According to the team's research – a review of over 150 studies on different aspects of the worsening state of the natural world – the central problems we face are economic and political systems centred around unsustainable human consumption and population growth at the expense of all else.
The roots of biodiversity loss can be traced back some 11,000 years to the start of agriculture, but the problem has vastly accelerated in recent centuries due to ever-worsening pressures placed on natural ecosystems, to the extent that the reality of a sixth major extinction is now scientifically undeniable, the researchers write.
At the same time, the global human population keeps growing, having doubled since 1970, with estimates suggesting a peak population of nearly 10 billion by the end of the century.
In turn, this ever-expanding human footprint is expected to accelerate and worsen existing food insecurity, soil degradation, biodiversity decline, pollution, social inequality, and regional conflicts.
"This massive ecological overshoot is largely enabled by the increasing use of fossil fuels," the researchers write.
"These convenient fuels have allowed us to decouple human demand from biological regeneration: 85 percent of commercial energy, 65 percent of fibres, and most plastics are now produced from fossil fuels."
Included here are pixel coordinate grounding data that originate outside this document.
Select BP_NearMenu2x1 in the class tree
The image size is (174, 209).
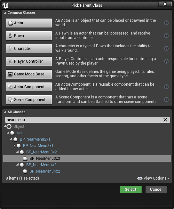35,139
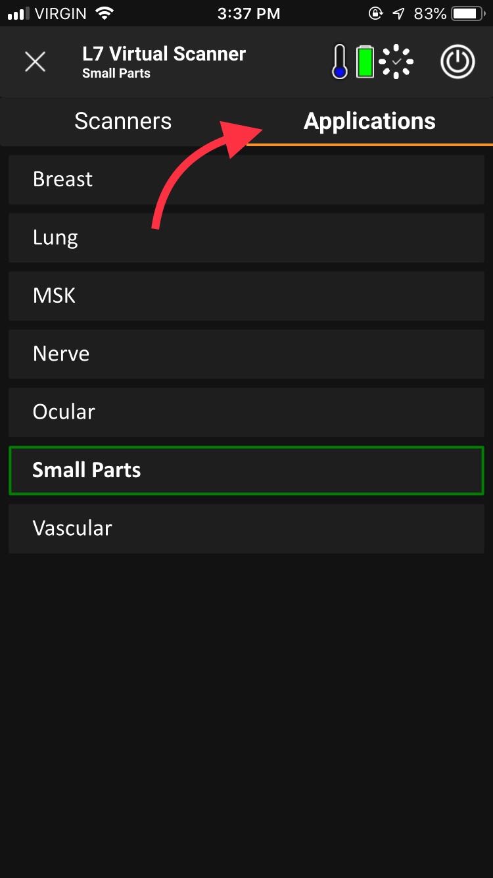Switch to the Scanners tab
The width and height of the screenshot is (493, 878).
[x=123, y=121]
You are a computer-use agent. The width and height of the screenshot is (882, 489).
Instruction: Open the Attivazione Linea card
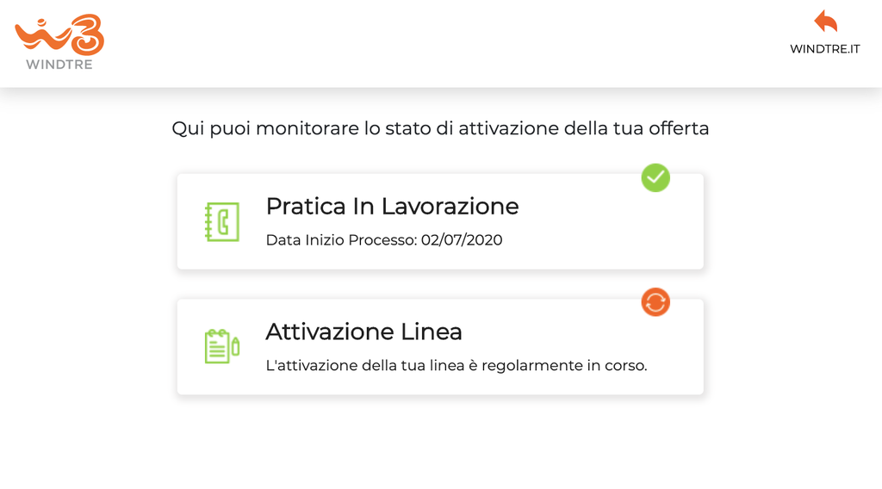[x=440, y=346]
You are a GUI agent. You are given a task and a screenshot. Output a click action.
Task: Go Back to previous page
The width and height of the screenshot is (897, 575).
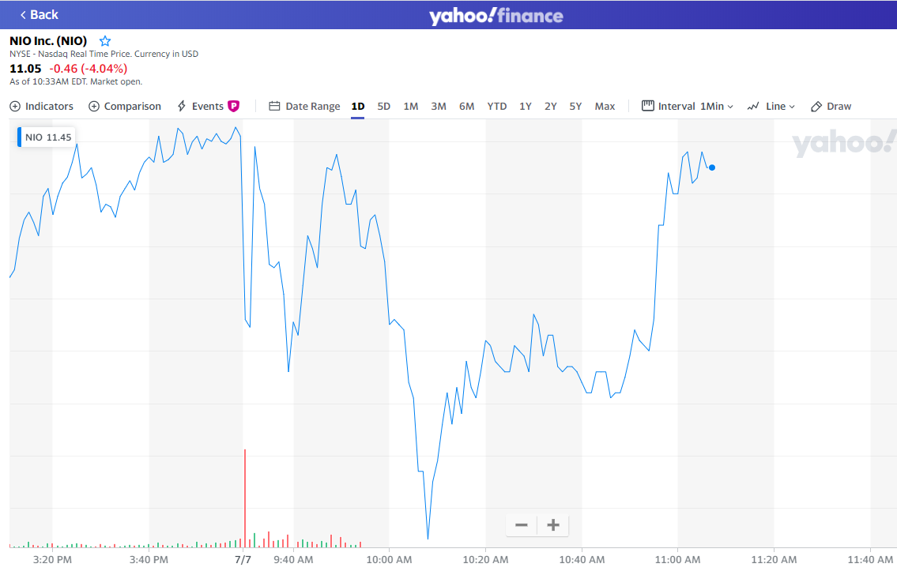(40, 15)
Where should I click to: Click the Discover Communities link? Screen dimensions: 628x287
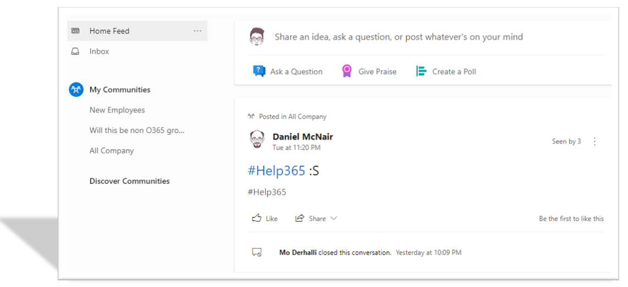click(129, 181)
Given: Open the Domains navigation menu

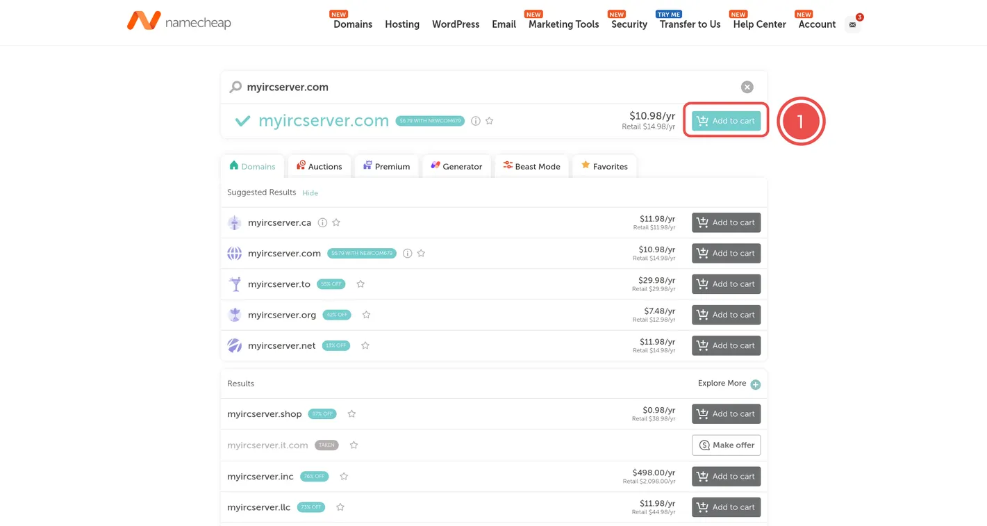Looking at the screenshot, I should click(352, 24).
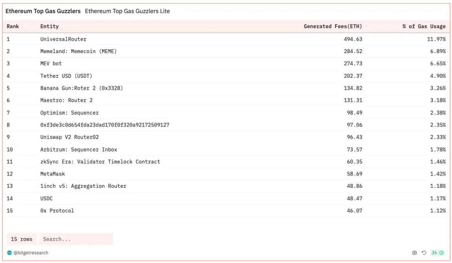Click the refresh query icon

[424, 253]
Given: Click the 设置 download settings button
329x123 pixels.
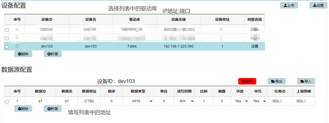Looking at the screenshot, I should click(318, 5).
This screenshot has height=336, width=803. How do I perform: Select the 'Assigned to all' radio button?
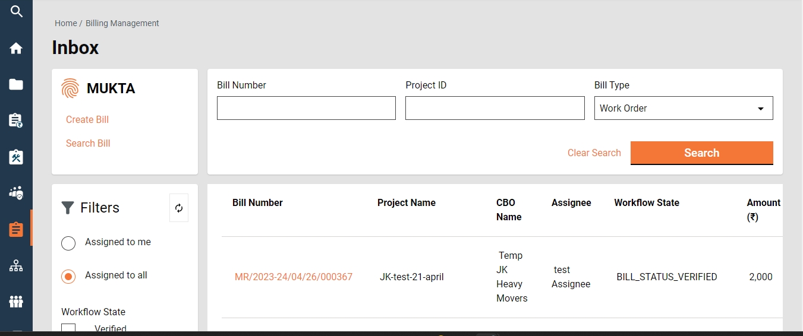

Despite all of this being considered established scientific knowledge, human life for the main part largely goes on as if it weren't, the researchers say.
"Stopping biodiversity loss is nowhere close to the top of any country's priorities, trailing far behind other concerns such as employment, healthcare, economic growth, or currency stability," the authors write.
"Humanity is running an ecological Ponzi scheme in which society robs nature and future generations to pay for boosting incomes in the short term. Even the World Economic Forum, which is captive of dangerous greenwashing propaganda, now recognises biodiversity loss as one of the top threats to the global economy."
Even climate change, which is a much more visible threat than biodiversity loss, appears to be too difficult for human societies to contend with, with ever-rising greenhouse gas concentrations, and continued failures by nations to effectively reduce their emissions or set effective climate targets.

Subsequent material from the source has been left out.